When we started this column about 10 years ago, we regularly received emails (and even letters written in fine penmanship and mailed in envelopes) from physicians who felt that the EHR was ruining their practice and their lives. Many of the letters talked about early retirement. Some physicians ended up retiring early. Many of these physicians were smart, able people who we believe took great care of patients. But as Leon C. Megginson, interpreting the work of Darwin, observed, “It is not the strongest of the species that survives, nor the most intelligent, but the one most responsive to change.” Adaptability favors the young; the young have fewer habits to break, few preconceived ideas of how things should be, and perhaps more energy to give to new tasks.
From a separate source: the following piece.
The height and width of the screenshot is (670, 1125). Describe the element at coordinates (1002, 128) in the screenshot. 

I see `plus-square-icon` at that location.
We believe we have now reached the inflection point – a time in the history of an industry where an event (in this case the advent of the EHR) so fundamentally impacts the industry that the industry is changed from that point forward. The industry, and more importantly those who work in the industry, must adopt new approaches and attitudes in order to survive in the changed environment. Andrew Grove, the former CEO of Intel, talked about Strategic Inflection Points in a keynote address to the Academy of Management: “…what is common to [inflection points] and what is key is that they require a fundamental change in business strategy.” Grove also said, “That change can mean an opportunity to rise to new heights. But it may just as likely signal the beginning of the end.”
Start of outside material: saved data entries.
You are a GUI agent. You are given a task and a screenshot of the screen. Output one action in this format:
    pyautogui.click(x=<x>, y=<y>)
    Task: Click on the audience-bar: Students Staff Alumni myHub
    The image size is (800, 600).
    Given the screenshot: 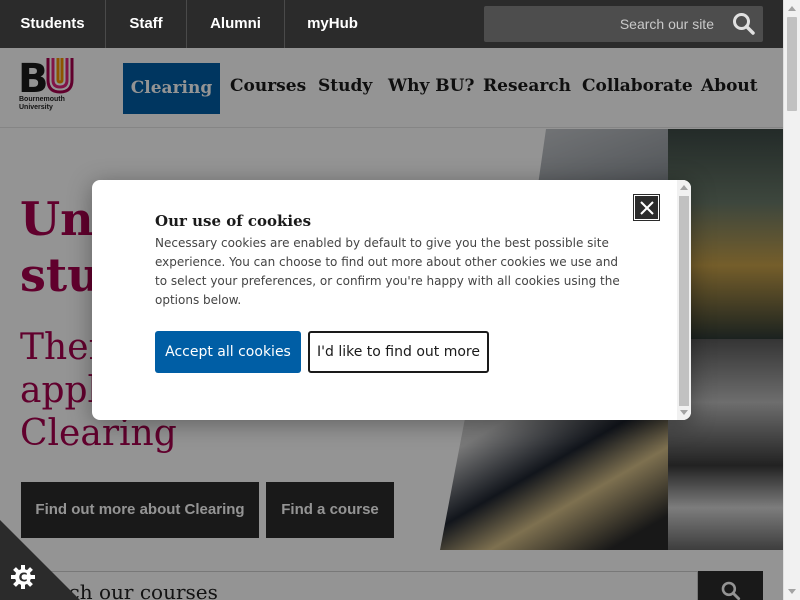 What is the action you would take?
    pyautogui.click(x=400, y=24)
Up until recently, the introduction of the EHR lead to discussions about what was good and what was bad about the advent of EHRs. That time is past. We no longer receive letters from physicians expressing their concerns about the EHR, as many of those physicians have taken the change as a signal of the end of their careers, and chosen to retire. The rest have adapted to a new world. And in this new world we are certainly rising to new heights. We are forward-focused and looking at the multi-fold ways that our new technologies can accomplish their many missions – to improve the health of the population, to serve as a source of data to assess the real-world effectiveness of novel therapies, to evaluate and affect the quality of care given by practices and individual physicians, and to take excellent personalized care of individual patients. While we are physicians, not wood cutters as in Molière’s play, it remains incumbent upon us never to stop listening to our patients’ hearts, and to interpret their symptoms and signs with common sense, empathy and even humor when appropriate, all the while embracing approaches that move the health care of our patients forward to new heights.
Dr. Skolnik is professor of family and community medicine at Sidney Kimmel Medical College, Thomas Jefferson University, Philadelphia, and associate director of the family medicine residency program at Abington Jefferson Health. Dr. Notte is a family physician and clinical informaticist for Abington (Pa.) Memorial Hospital. He is also a partner in EHR Practice Consultants, a firm that aids physicians in adopting electronic health records.